Out-Law News | 16 Jun 2015 | 12:18 pm | 3 min. read
The Fair and Effective Markets Review (122-page / 1.9MB PDF) has published 21 recommendations for individuals, firms and regulators across the wholesale fixed income, currency and commodity markets to address recent market abuses and restore public trust. It has proposed extending the new regulatory regime for bank and insurance senior managers to those working with a wider range of instruments, backed by UK-wide qualification and disclosure standards and work to encourage the introduction of common standards at an international level.
Bank of England governor Mark Carney said that "all the main building blocks are now in place for the real markets we need" following publication of the report.
"This is a major opportunity for the industry to establish common standards of market practice that are well understood, widely followed and, crucially, that keep pace with markets," he said in a speech at the Mansion House annual dinner in the City of London. "If firms and their staff fail to take this opportunity, more restrictive regulation is inevitable."
"It is no surprise that the review has identified that market structures, standards of acceptable market practice and internal governance all lacked the rigour and discipline needed for a fair and effective market; with limited reinforcement of standards, short-term incentive schemes and a culture of impunity all adding to the 'ethical drift'," said David Heffron, head of financial regulation at Pinsent Masons, the law firm behind Out-Law.com.
"Some steps have already been taken to put this right with major enforcement actions across a number of jurisdictions and the oversight of key benchmarks being overhauled. However, the review provides the roadmap to the filling of the gaps to provide confidence in the relevant wholesale markets going forward," he said.
Established in June 2014, the Fair and Effective Markets Review was chaired by Minouche Shafik, the Bank of England's deputy governor for markets and banking, and co-chaired by Martin Wheatley of the Financial Conduct Authority (FCA) and the UK Treasury's director-general for financial services, Charles Roxburgh. The review was commissioned to look at and propose improvements to a wide range of wholesale financial markets, with a particular focus on those in which recent allegations of the most serious misconduct have arisen.
The recommendations of the review are based around four principles which, taken together, are intended to restore trust and fairness in financial markets while also boosting their effectiveness. They include making individuals accountable for their own conduct, making firms take greater collective responsibility for market practices, better regulatory coverage and coordinated international action, given the global nature of the affected markets.

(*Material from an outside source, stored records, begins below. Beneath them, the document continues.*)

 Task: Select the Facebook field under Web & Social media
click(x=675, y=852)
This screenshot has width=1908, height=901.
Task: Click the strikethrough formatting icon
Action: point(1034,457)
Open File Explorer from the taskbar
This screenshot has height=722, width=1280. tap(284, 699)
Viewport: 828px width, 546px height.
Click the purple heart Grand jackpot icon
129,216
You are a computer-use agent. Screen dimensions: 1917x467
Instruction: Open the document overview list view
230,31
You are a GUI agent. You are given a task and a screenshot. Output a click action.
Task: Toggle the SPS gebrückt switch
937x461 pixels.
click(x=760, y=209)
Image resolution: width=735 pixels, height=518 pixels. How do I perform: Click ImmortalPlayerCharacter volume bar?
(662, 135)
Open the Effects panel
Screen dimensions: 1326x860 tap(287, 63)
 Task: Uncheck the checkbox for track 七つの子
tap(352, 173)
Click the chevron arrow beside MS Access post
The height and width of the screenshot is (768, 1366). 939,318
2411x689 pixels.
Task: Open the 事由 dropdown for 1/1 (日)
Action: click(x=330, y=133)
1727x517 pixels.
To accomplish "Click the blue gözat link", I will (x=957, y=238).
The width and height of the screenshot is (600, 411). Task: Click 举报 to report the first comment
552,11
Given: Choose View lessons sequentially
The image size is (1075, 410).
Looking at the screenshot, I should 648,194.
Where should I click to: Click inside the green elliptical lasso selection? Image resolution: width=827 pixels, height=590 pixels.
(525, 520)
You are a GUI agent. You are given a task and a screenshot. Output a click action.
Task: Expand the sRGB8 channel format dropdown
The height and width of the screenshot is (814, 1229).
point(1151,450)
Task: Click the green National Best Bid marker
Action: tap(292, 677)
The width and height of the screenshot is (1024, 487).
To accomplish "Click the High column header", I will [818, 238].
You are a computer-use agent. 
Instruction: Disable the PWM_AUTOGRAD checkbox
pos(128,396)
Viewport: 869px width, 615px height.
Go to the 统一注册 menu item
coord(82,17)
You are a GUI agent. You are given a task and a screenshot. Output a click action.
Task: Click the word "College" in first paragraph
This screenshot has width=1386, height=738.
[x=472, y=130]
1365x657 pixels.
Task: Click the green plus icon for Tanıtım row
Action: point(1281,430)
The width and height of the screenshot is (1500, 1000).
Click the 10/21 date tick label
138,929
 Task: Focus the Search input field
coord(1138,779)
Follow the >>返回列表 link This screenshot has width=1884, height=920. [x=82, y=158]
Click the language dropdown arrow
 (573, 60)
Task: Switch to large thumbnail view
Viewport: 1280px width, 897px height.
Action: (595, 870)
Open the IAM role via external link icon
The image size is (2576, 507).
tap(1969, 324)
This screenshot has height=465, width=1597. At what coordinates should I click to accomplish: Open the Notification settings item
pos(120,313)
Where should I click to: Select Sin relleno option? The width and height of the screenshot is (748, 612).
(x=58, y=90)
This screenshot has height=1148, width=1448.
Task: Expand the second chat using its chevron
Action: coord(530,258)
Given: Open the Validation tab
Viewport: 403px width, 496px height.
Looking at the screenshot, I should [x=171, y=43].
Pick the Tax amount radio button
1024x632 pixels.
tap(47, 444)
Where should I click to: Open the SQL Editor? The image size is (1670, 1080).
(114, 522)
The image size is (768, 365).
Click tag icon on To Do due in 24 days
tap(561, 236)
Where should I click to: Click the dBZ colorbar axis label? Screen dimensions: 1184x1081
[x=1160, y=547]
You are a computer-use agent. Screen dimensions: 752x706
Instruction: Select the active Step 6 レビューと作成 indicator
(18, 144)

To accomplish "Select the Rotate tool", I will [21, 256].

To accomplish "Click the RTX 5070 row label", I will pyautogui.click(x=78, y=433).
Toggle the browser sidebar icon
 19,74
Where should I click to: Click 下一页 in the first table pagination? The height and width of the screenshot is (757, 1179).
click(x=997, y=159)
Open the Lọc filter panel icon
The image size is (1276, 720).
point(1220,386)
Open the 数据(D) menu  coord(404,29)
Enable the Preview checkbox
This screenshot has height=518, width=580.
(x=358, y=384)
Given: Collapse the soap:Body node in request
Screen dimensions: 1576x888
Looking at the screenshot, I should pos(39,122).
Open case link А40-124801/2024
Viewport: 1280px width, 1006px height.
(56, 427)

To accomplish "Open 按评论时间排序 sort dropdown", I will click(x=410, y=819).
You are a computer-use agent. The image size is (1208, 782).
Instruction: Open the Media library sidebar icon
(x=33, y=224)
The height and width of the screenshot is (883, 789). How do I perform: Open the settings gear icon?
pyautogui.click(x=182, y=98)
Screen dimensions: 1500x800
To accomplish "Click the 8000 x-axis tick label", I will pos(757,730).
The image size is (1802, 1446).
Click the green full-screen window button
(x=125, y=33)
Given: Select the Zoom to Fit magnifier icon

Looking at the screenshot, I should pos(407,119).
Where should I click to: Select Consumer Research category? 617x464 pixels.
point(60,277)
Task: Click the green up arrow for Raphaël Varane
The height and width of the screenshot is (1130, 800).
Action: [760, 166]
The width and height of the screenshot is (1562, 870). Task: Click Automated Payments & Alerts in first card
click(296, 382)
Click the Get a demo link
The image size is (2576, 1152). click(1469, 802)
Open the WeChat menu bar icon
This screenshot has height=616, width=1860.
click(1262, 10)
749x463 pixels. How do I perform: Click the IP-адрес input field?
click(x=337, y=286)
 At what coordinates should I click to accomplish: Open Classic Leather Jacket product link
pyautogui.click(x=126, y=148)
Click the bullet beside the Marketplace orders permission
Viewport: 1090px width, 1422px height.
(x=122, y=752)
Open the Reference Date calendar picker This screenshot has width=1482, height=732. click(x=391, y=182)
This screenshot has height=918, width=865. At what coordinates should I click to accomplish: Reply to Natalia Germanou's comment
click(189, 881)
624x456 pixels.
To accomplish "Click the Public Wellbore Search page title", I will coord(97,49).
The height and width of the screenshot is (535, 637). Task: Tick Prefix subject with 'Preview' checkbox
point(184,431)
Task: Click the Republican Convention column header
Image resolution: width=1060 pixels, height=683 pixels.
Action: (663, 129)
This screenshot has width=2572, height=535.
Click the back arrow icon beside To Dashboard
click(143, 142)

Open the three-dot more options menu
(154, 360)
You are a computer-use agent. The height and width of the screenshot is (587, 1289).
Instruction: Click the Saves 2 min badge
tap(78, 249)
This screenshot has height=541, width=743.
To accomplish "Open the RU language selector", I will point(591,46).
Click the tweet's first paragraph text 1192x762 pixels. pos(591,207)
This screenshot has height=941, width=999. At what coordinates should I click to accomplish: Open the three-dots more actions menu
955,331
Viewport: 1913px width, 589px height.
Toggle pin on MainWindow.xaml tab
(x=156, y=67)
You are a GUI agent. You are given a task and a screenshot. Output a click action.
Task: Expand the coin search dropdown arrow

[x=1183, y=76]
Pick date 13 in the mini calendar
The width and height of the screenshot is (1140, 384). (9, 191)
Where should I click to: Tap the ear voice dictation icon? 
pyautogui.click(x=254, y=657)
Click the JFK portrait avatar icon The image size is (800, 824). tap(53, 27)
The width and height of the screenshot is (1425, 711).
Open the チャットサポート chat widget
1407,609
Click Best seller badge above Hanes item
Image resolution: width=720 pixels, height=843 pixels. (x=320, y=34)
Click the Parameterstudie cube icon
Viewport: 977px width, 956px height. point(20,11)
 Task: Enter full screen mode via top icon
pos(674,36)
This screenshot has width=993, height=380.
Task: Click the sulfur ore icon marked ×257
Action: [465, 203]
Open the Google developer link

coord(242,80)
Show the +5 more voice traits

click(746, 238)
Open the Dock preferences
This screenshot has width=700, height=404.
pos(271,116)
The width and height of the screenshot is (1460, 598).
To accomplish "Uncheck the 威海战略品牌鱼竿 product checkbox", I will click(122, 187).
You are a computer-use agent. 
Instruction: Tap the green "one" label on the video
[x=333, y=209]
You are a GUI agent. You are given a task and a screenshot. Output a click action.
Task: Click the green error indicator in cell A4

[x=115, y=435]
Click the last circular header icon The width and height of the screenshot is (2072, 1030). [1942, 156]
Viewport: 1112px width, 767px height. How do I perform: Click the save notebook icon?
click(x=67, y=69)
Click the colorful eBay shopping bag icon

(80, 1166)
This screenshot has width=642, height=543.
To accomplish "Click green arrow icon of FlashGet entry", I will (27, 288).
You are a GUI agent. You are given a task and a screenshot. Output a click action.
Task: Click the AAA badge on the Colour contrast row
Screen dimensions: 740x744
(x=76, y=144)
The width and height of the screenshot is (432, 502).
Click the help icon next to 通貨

The review recommends extending elements of the new senior managers and certification regimes to a wider range of regulated firms, and extending criminal sanctions for market abuse to a wider range of instruments. It has also recommended extending the maximum sentence for market abuse offences from seven to 10 years' imprisonment. New qualification standards would be introduced to "improve professionalism", while new disclosure requirements would prevent previous misconduct from going undetected when individuals change jobs.
A new 'FICC Market Standards Board' would be created, to encourage firms to participate in setting and promoting adherence to standards. The review also recommends the creation of a new statutory civil and criminal market abuse regime for spot foreign exchange. The review's authors hope that this new regime would align with a single global 'code' governing foreign exchange trading, backed by stronger mechanisms to ensure market participants adhere to the code. International authorities should also work together to examine ways to improve the alignment between remuneration and conduct risk across the global markets, and to develop a single set of common trading standards across all fixed income, currency and commodities markets, according to the review.
"It will come as no surprise to those in the regulated industry that the themes of individual accountability, tighter regulation, senior management responsibility and international co-operation are the basic principles behind the review's findings as these have been mirrored across all areas of financial services regulation during recent years," said financial regulation expert Michael Ruck of Pinsent Masons.
"Recent statements from the FCA that larger fines are encouraging culture change in senior management at banks reflect the overall message of this review. Longer custodial sentences, wider criminal sanctions for market abuse, mandatory qualifications and a widening of the senior managers and certification regimes, likely including its reverse burden of proof for culpability, only serve to illustrate the key focus for regulators and prosecutors going forward," he said.